Phew, a mind twister... one customer would already be enough to trigger 
that sort of conflict...

> At 14:00 the two servers reconnect and go through the conflict 
> resolution. How do you intend to solve both conflicts without using any 
> "clock", because that seems to be a stopword causing instant rejection 
> of whatever you propose. Needless to say, both customers will be 
> dissatisfied if you charge the "wrong" credit card during your next 
> billing cycle.

Correct. But do these cases satisfy storing timestamps to each and every 
transaction you do? That's what I doubt, not the usefulness of time 
based conflict resolution for certain cases.

You can always add a time based conflict resolution, by adding a 
timestamp column and decide upon that one. I'd guess that the overall 
costs are lower that way.

But you've withdrawn that proposal already, so...

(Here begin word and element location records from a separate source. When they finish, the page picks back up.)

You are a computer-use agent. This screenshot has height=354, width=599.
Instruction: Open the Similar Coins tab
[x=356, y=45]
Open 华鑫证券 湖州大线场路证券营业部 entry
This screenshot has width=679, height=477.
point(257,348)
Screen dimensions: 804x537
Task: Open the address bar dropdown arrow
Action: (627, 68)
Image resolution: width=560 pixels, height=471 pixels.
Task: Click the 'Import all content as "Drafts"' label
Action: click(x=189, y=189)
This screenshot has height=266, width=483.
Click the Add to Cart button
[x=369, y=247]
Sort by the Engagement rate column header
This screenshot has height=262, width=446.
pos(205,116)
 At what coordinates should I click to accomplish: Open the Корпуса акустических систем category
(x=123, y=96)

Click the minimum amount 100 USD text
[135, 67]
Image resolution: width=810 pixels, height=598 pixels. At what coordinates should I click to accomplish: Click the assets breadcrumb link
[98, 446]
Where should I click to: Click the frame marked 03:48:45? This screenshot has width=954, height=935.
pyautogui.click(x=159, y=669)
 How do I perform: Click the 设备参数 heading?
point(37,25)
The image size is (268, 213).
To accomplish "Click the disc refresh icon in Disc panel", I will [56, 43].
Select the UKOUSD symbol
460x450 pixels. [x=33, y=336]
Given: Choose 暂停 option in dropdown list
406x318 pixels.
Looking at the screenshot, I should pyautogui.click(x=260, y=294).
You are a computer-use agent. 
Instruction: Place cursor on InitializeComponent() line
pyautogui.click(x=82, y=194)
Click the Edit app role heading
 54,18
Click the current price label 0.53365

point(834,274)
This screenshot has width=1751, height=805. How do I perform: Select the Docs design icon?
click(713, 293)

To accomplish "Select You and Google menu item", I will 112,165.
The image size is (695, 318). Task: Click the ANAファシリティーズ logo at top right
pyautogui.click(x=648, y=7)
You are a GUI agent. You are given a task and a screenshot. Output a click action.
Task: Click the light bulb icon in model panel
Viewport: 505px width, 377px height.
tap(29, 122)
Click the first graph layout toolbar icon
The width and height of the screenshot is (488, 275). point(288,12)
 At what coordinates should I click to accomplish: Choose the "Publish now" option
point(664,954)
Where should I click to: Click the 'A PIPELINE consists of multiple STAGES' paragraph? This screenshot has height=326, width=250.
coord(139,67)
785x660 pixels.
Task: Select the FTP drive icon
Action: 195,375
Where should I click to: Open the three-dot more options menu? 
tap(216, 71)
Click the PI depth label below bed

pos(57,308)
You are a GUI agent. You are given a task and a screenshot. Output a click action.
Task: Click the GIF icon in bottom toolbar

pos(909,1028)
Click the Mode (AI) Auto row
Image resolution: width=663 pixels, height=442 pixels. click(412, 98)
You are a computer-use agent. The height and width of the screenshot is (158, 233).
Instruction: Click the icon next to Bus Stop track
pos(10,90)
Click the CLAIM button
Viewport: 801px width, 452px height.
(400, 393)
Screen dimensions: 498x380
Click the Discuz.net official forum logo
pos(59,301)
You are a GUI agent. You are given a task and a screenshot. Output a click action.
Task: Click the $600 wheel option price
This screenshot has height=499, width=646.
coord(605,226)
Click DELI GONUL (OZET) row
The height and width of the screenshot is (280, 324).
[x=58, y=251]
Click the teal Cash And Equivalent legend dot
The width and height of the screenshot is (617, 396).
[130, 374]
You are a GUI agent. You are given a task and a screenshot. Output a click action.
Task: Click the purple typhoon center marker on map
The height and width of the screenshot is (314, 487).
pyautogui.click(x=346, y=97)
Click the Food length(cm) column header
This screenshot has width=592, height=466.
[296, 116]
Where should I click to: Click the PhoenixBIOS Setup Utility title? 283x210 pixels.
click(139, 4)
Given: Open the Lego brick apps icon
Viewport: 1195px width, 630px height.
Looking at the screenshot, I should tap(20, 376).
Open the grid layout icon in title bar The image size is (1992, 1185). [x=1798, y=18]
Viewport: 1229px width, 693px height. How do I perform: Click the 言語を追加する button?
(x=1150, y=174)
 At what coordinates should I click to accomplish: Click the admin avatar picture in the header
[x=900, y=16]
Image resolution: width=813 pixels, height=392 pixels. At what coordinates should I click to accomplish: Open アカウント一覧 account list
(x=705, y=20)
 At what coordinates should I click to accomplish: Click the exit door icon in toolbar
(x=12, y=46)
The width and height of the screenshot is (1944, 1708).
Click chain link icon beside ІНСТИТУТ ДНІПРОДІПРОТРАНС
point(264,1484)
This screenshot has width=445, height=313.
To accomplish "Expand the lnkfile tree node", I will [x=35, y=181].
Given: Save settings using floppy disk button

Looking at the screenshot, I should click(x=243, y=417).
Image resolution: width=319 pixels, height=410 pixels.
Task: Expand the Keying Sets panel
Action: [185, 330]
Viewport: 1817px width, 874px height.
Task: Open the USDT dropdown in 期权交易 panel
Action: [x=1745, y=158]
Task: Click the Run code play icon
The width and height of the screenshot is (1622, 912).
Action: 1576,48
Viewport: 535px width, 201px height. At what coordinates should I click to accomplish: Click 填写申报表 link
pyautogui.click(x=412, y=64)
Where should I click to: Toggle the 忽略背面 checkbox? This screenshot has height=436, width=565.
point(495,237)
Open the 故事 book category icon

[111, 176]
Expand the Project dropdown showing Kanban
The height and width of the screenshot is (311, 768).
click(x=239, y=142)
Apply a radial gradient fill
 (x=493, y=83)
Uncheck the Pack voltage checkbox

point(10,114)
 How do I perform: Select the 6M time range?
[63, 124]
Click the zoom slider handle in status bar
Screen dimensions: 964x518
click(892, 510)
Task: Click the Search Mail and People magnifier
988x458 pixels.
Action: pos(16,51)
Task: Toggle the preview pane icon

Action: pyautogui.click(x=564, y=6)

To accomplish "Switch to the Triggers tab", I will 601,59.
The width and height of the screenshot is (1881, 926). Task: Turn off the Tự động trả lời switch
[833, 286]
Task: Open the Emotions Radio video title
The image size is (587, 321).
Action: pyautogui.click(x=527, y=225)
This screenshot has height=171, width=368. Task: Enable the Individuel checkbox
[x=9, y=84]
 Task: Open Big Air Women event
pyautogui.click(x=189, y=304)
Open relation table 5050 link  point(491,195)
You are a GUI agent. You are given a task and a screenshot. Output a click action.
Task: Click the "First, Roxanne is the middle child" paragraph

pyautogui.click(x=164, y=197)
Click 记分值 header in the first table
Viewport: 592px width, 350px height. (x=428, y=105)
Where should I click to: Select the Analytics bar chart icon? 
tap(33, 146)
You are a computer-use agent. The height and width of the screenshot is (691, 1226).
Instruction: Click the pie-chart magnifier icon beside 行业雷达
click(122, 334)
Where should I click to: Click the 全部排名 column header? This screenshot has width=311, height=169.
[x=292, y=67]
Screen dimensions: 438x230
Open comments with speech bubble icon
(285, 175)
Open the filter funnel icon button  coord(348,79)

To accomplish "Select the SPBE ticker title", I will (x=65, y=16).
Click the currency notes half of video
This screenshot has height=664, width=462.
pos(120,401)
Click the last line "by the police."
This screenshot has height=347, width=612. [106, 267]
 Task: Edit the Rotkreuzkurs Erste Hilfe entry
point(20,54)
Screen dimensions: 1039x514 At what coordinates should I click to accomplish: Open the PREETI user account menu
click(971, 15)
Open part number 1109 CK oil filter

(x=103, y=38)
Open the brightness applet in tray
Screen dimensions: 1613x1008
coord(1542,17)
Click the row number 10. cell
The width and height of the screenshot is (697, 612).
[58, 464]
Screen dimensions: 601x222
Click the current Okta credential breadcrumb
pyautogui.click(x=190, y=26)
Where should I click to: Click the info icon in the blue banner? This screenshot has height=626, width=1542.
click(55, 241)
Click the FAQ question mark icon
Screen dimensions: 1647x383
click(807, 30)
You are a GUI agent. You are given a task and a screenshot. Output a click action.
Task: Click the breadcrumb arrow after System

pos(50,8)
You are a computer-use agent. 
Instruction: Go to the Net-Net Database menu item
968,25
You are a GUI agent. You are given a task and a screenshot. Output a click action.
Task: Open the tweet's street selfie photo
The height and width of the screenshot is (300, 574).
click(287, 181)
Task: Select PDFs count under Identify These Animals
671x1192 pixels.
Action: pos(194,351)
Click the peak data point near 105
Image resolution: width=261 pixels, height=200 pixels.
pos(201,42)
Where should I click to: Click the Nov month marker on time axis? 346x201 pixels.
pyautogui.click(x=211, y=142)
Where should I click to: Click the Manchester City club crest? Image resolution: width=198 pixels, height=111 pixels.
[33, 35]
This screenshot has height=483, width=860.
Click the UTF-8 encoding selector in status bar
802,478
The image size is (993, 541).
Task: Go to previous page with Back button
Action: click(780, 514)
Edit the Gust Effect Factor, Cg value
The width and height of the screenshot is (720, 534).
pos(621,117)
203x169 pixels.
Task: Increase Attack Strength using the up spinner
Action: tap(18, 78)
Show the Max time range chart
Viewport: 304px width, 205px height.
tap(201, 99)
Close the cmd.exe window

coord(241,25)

> Which is a good discussion because one of the reasons why I stopped 
> looking into Postgres-R is the fact that is based on the idea to push 
> all the replication information through a system that generates a global 
> serialized message queue. That by itself isn't the problem, but the fact 
> that implementing a global serialized message queue has serious 
> throughput issues that are (among other details) linked to the speed of 
> light.

Agreed. Nevertheless, there are use cases for such systems, because they 
put less limitations to the application. One could even argue, that your 
above example would be one ;-)

> I am trying to start with a system, that doesn't rely on such a 
> mechanism for everything. I do intend to add an option later, that 
> allows to declare a UNIQUE NOT NULL constraint to be synchronous. What 
> that means is, that any INSERT, UPDATE, DELETE and SELECT FOR UPDATE 
> will require the node to currently be a member of the (quorum or 
> priority defined) majority of the cluster.

Sounds reasonable.

> An advisory lock system, 
> based on a total order group communication, will grant the lock to the 
> unique key values on a first come, first serve base. Every node in the 
> cluster will keep those keys as "locked" until the asynchronous 
> replication stream reports the locking transaction as ended. If another 
> remote transaction in the meantime requires updating such key, the 
> incoming stream from that node will be on hold until the lock is 
> cleared. This is to protect agains node B replicating a transaction from 
> node A and a later update on node B arrives on C before C got the first 
> event from A. A node that got disconnected from the cluster must rebuild 
> the current advisory lock list upon reconnecting to the cluster.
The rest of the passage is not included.